- _SOURCE PASSAGE_
+ + +
The district council met at Banff Sheriff Court, the courthouse (built 1871) which had also served as the meeting place of the old Banffshire County Council. The district council had its main offices at St Leonard's House on Sandyhill Road in Banff, which had also been the main offices of the former Banffshire County Council since 1934. It also used other offices inherited from its predecessors, notably including Banff Town House at 34 Low Street, formerly offices of Banff Town Council, and Arbuthnot House on Broad Street in Peterhead, formerly offices of Peterhead Town Council.

The offices passed to Aberdeenshire Council on local government reorganisation in 1996. St Leonard's House and Banff Town House continue to be used as area offices.

==Committee area==
The successor Aberdeenshire Council established a number of area committees to discuss local matters. One is called Banff and Buchan, but covers a smaller area than the pre-1996 district. The committee area just covers the wards of Banff and District, Fraserburgh and District and Troup. Other parts of the pre-1996 district are included in the committee areas of Buchan (the area around Peterhead) and Formartine (the area around Turriff).

==Parliamentary constituencies==

The name is also used for the Banff and Buchan constituency of the House of Commons of the Parliament of the United Kingdom (at Westminster). This seat has been held since 2017 by David Duiguid of the Conservative Party who gained it from Dr Eilidh Whiteford of the Scottish National Party. From 1999 to 2011 Banff and Buchan was also used as a constituency of the Scottish Parliament (at Holyrood). Despite sharing the same name, the boundaries of the two constituencies differed after 2005.
+ + +
- _DATA LISTING_
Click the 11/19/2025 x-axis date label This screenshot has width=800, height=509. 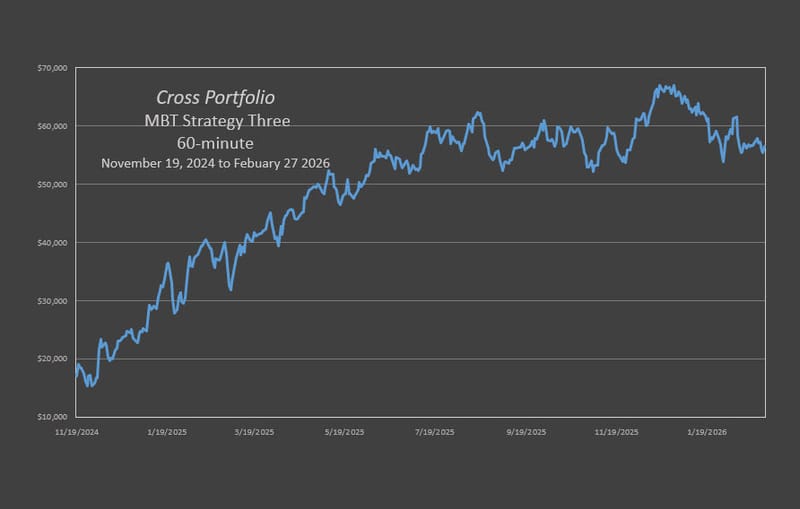(x=617, y=432)
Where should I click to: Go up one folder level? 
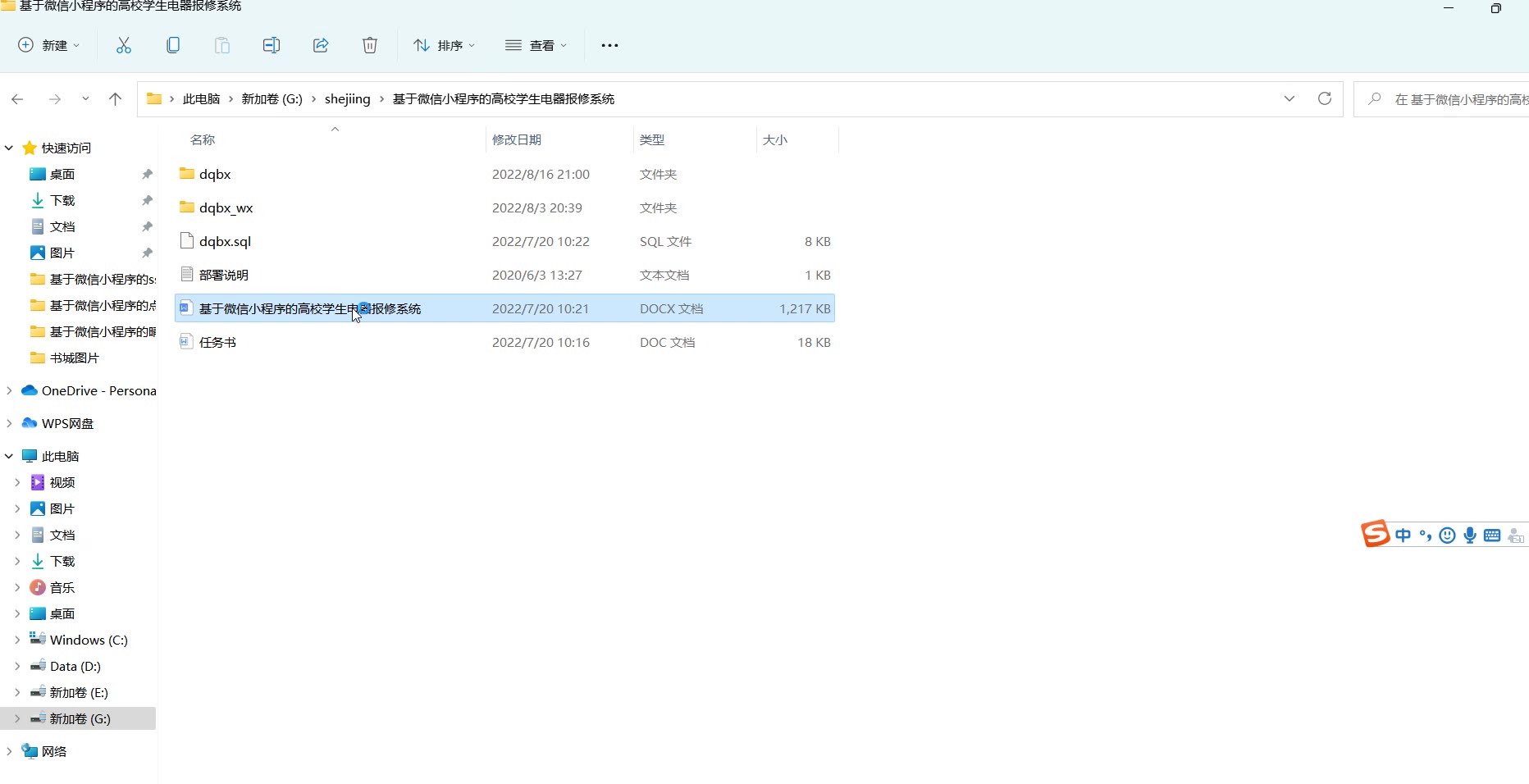(x=115, y=99)
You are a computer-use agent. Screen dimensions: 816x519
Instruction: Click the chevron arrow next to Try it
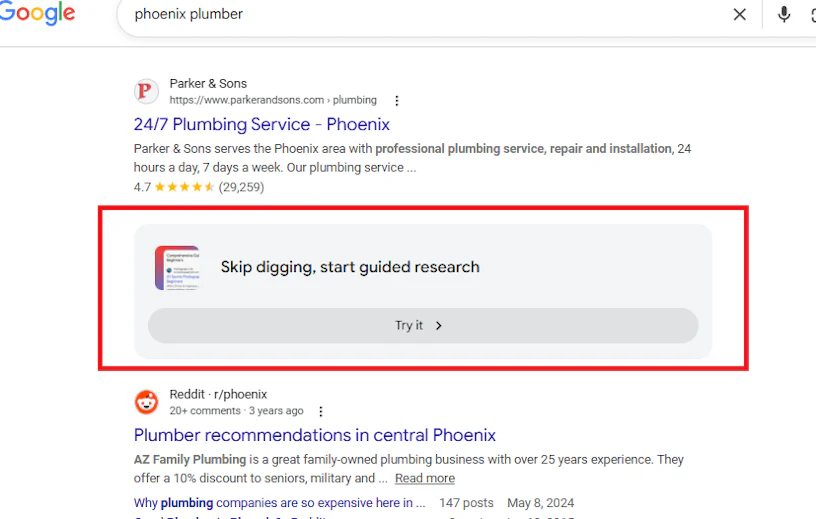tap(439, 326)
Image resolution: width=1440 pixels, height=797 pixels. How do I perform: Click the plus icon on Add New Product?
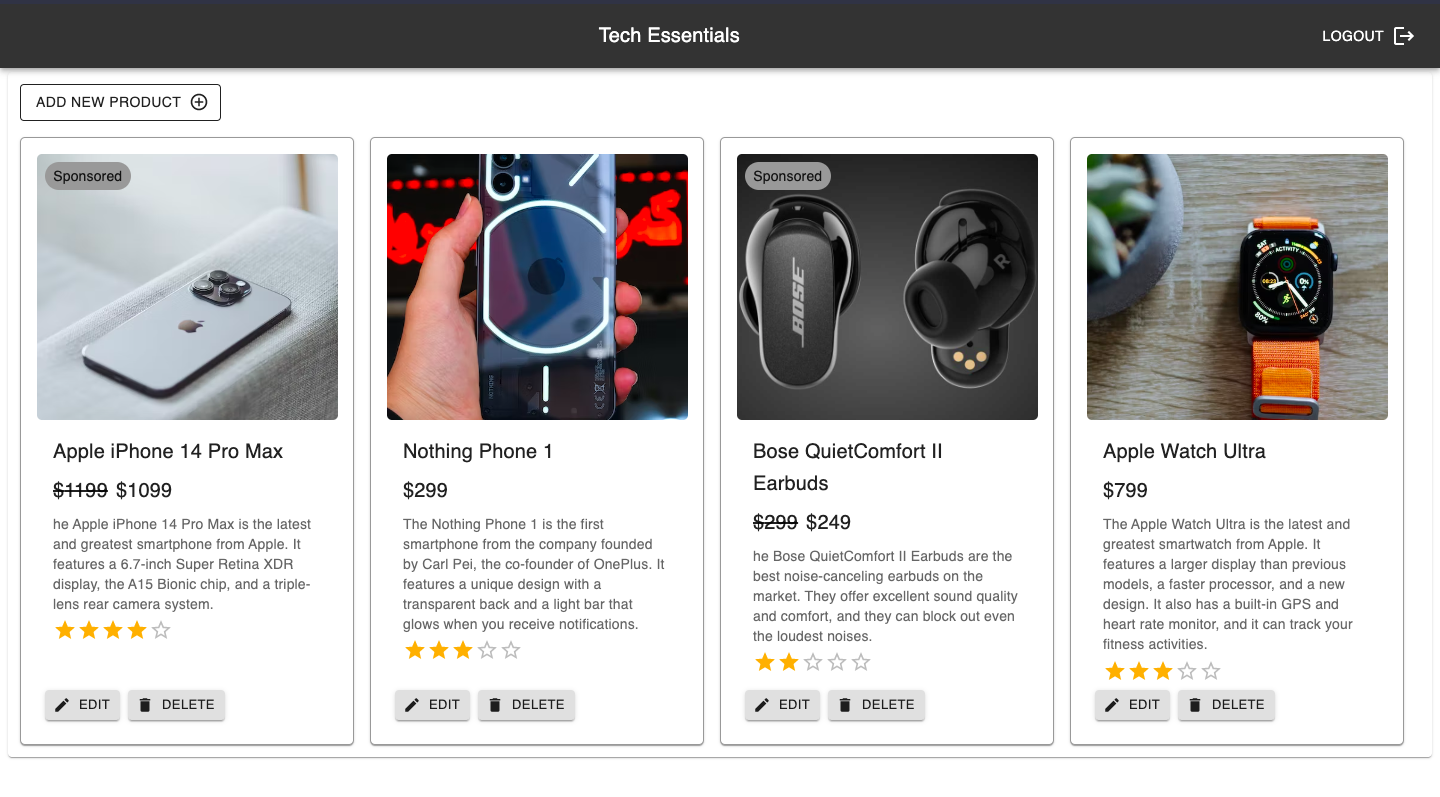201,102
+ + +
- _ACTION ITEM 1_
Answer these from the Banff and Buchan passage, one line each, labeled (a), (b), (c):
(a) In what year was Banff Sheriff Court built?
(b) Which wards make up the Banff and Buchan committee area?
(c) During which years was Banff and Buchan also a Scottish Parliament constituency?
- _ACTION ITEM 2_
For each statement below, say yes or no depending on whether the Banff and Buchan passage agrees with it. Quote the deciding words of the passage.
(a) St Leonard's House had served as the main offices of Banffshire County Council since 1934.
(b) The Banff and Buchan committee area covers the same area as the pre-1996 district.
(c) The Westminster and Holyrood constituencies named Banff and Buchan always had identical boundaries.
- _ACTION ITEM 3_
Reproduce the Banff and Buchan passage starting at "The district council met" and ending at "as area offices.", substituting "St Leonard's Hall" for "St Leonard's House" each time it occurs.

- _RESPONSE AREA 1_
(a) 1871
(b) Banff and District, Fraserburgh and District, and Troup
(c) From 1999 to 2011

- _RESPONSE AREA 2_
(a) Yes: "which had also been the main offices of the former Banffshire County Council since 1934"
(b) No: "covers a smaller area than the pre-1996 district"
(c) No: "the boundaries of the two constituencies differed after 2005"

- _RESPONSE AREA 3_
The district council met at Banff Sheriff Court, the courthouse (built 1871) which had also served as the meeting place of the old Banffshire County Council. The district council had its main offices at St Leonard's Hall on Sandyhill Road in Banff, which had also been the main offices of the former Banffshire County Council since 1934. It also used other offices inherited from its predecessors, notably including Banff Town House at 34 Low Street, formerly offices of Banff Town Council, and Arbuthnot House on Broad Street in Peterhead, formerly offices of Peterhead Town Council.

The offices passed to Aberdeenshire Council on local government reorganisation in 1996. St Leonard's Hall and Banff Town House continue to be used as area offices.